- [Your task]
Print out the data below in full, exactly as written.

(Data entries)
────────

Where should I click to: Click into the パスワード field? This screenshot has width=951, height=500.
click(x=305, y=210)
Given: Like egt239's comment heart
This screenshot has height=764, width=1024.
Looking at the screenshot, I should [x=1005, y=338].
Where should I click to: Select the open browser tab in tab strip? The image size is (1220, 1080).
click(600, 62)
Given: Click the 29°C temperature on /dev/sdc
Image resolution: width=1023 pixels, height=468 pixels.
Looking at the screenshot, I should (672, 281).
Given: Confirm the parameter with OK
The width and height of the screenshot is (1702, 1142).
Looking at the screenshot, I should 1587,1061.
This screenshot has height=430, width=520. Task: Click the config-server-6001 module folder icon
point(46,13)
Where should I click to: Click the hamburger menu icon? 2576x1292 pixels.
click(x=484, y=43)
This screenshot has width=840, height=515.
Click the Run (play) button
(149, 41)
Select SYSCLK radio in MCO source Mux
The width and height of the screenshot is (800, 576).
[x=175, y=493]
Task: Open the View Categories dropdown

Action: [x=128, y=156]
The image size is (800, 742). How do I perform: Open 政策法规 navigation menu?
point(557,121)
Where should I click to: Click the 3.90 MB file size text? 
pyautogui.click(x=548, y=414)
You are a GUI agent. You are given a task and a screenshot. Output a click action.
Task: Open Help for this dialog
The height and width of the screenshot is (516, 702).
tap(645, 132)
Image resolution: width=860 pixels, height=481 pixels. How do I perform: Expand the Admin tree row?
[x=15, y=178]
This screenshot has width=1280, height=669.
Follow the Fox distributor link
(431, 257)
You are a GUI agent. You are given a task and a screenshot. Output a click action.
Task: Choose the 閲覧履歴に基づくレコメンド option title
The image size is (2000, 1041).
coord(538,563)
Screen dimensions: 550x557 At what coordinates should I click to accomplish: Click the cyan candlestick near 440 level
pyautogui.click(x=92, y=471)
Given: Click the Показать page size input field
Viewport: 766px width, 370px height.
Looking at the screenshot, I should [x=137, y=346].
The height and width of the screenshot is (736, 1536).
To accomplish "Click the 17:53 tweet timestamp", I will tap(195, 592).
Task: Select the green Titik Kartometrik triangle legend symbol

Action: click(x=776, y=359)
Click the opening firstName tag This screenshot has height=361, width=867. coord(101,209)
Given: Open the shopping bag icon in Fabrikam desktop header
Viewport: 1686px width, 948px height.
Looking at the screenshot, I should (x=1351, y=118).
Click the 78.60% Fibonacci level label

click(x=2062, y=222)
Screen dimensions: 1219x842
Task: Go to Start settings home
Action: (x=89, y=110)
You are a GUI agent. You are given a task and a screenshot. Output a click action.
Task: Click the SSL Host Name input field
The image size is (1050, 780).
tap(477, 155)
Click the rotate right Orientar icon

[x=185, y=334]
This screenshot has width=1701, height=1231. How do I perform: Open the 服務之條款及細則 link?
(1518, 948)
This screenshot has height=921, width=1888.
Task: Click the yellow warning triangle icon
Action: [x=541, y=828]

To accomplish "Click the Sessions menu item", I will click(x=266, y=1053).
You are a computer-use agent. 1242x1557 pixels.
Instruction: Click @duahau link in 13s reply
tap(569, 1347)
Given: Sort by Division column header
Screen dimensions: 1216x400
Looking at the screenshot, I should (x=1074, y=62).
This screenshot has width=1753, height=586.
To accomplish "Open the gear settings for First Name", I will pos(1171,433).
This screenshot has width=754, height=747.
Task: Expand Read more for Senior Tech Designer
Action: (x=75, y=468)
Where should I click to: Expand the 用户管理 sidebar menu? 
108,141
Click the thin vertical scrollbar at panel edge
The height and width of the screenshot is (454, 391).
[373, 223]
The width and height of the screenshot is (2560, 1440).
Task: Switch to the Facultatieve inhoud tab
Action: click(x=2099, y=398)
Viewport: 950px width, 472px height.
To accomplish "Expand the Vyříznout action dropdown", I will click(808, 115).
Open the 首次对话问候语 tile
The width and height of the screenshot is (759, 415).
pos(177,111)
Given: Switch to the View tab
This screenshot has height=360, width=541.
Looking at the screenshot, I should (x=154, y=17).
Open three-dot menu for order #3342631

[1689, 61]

────────

- [Result for this exercise]
Where should I click to: Click into the パスワード field? This screenshot has width=951, height=500.
click(x=305, y=210)
Given: Like egt239's comment heart
This screenshot has height=764, width=1024.
Looking at the screenshot, I should [x=1005, y=338].
Where should I click to: Select the open browser tab in tab strip? The image size is (1220, 1080).
click(600, 62)
Given: Click the 29°C temperature on /dev/sdc
Image resolution: width=1023 pixels, height=468 pixels.
Looking at the screenshot, I should (672, 281).
Given: Confirm the parameter with OK
The width and height of the screenshot is (1702, 1142).
Looking at the screenshot, I should 1587,1061.
This screenshot has height=430, width=520. Task: Click the config-server-6001 module folder icon
point(46,13)
Where should I click to: Click the hamburger menu icon? 2576x1292 pixels.
click(x=484, y=43)
This screenshot has width=840, height=515.
Click the Run (play) button
(149, 41)
Select SYSCLK radio in MCO source Mux
The width and height of the screenshot is (800, 576).
[x=175, y=493]
Task: Open the View Categories dropdown

Action: [x=128, y=156]
The image size is (800, 742). How do I perform: Open 政策法规 navigation menu?
point(557,121)
Where should I click to: Click the 3.90 MB file size text? 
pyautogui.click(x=548, y=414)
You are a GUI agent. You are given a task and a screenshot. Output a click action.
Task: Open Help for this dialog
The height and width of the screenshot is (516, 702).
tap(645, 132)
Image resolution: width=860 pixels, height=481 pixels. How do I perform: Expand the Admin tree row?
[x=15, y=178]
This screenshot has width=1280, height=669.
Follow the Fox distributor link
(431, 257)
You are a GUI agent. You are given a task and a screenshot. Output a click action.
Task: Choose the 閲覧履歴に基づくレコメンド option title
The image size is (2000, 1041).
coord(538,563)
Screen dimensions: 550x557 At what coordinates should I click to accomplish: Click the cyan candlestick near 440 level
pyautogui.click(x=92, y=471)
Given: Click the Показать page size input field
Viewport: 766px width, 370px height.
Looking at the screenshot, I should [x=137, y=346].
The height and width of the screenshot is (736, 1536).
To accomplish "Click the 17:53 tweet timestamp", I will tap(195, 592).
Task: Select the green Titik Kartometrik triangle legend symbol

Action: click(x=776, y=359)
Click the opening firstName tag This screenshot has height=361, width=867. coord(101,209)
Given: Open the shopping bag icon in Fabrikam desktop header
Viewport: 1686px width, 948px height.
Looking at the screenshot, I should (x=1351, y=118).
Click the 78.60% Fibonacci level label

click(x=2062, y=222)
Screen dimensions: 1219x842
Task: Go to Start settings home
Action: (x=89, y=110)
You are a GUI agent. You are given a task and a screenshot. Output a click action.
Task: Click the SSL Host Name input field
The image size is (1050, 780).
tap(477, 155)
Click the rotate right Orientar icon

[x=185, y=334]
This screenshot has width=1701, height=1231. How do I perform: Open the 服務之條款及細則 link?
(1518, 948)
This screenshot has height=921, width=1888.
Task: Click the yellow warning triangle icon
Action: [x=541, y=828]

To accomplish "Click the Sessions menu item", I will click(x=266, y=1053).
You are a computer-use agent. 1242x1557 pixels.
Instruction: Click @duahau link in 13s reply
tap(569, 1347)
Given: Sort by Division column header
Screen dimensions: 1216x400
Looking at the screenshot, I should (x=1074, y=62).
This screenshot has width=1753, height=586.
To accomplish "Open the gear settings for First Name", I will pos(1171,433).
This screenshot has width=754, height=747.
Task: Expand Read more for Senior Tech Designer
Action: (x=75, y=468)
Where should I click to: Expand the 用户管理 sidebar menu? 
108,141
Click the thin vertical scrollbar at panel edge
The height and width of the screenshot is (454, 391).
[373, 223]
The width and height of the screenshot is (2560, 1440).
Task: Switch to the Facultatieve inhoud tab
Action: click(x=2099, y=398)
Viewport: 950px width, 472px height.
To accomplish "Expand the Vyříznout action dropdown", I will click(808, 115).
Open the 首次对话问候语 tile
The width and height of the screenshot is (759, 415).
pos(177,111)
Given: Switch to the View tab
This screenshot has height=360, width=541.
Looking at the screenshot, I should (x=154, y=17).
Open three-dot menu for order #3342631

[1689, 61]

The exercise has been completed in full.